▶ _WORK INSTRUCTION_: Can you convert the lines from the one containing "What do you see at coordinates (297, 198)" through the one containing "The height and width of the screenshot is (1920, 1240).", both included, into a Markdown table with the columns Position and Text, leaving out blank lines?

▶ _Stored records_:
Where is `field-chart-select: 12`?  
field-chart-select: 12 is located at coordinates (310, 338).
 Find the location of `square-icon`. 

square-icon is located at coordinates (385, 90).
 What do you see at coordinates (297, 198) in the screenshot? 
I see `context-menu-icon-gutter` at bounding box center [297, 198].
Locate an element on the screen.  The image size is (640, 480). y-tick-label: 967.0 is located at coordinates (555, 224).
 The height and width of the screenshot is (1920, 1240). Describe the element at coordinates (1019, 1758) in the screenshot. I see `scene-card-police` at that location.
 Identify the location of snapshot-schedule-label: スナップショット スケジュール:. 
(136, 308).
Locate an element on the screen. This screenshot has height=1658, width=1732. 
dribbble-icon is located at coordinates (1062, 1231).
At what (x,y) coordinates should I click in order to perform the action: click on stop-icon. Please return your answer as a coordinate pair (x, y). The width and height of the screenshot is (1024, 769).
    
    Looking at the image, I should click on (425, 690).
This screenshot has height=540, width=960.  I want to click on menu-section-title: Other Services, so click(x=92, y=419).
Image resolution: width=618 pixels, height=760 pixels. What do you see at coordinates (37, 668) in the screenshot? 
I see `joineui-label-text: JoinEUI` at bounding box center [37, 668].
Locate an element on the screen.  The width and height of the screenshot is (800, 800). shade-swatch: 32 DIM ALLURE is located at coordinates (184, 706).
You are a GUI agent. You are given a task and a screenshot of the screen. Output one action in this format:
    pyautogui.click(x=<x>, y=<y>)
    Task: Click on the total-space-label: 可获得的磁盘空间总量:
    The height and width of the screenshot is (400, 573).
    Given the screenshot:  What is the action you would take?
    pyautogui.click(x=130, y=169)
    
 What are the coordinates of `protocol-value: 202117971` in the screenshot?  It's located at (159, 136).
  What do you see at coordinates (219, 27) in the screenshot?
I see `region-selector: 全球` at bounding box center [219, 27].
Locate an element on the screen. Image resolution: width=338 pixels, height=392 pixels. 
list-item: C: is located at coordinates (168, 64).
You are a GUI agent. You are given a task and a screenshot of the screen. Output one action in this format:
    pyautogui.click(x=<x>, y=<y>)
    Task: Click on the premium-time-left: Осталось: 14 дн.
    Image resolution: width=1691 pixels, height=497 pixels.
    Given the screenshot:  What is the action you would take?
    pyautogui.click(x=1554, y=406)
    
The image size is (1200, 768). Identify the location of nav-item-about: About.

▶ _WORKED SOLUTION_:
| Position | Text |
|---|---|
| 1 |  What do you see at coordinates (297, 198) in the screenshot?  |
| 2 | I see `context-menu-icon-gutter` at bounding box center [297, 198]. |
| 3 | Locate an element on the screen.  The image size is (640, 480). y-tick-label: 967.0 is located at coordinates (555, 224). |
| 4 |  The height and width of the screenshot is (1920, 1240). Describe the element at coordinates (1019, 1758) in the screenshot. I see `scene-card-police` at that location. |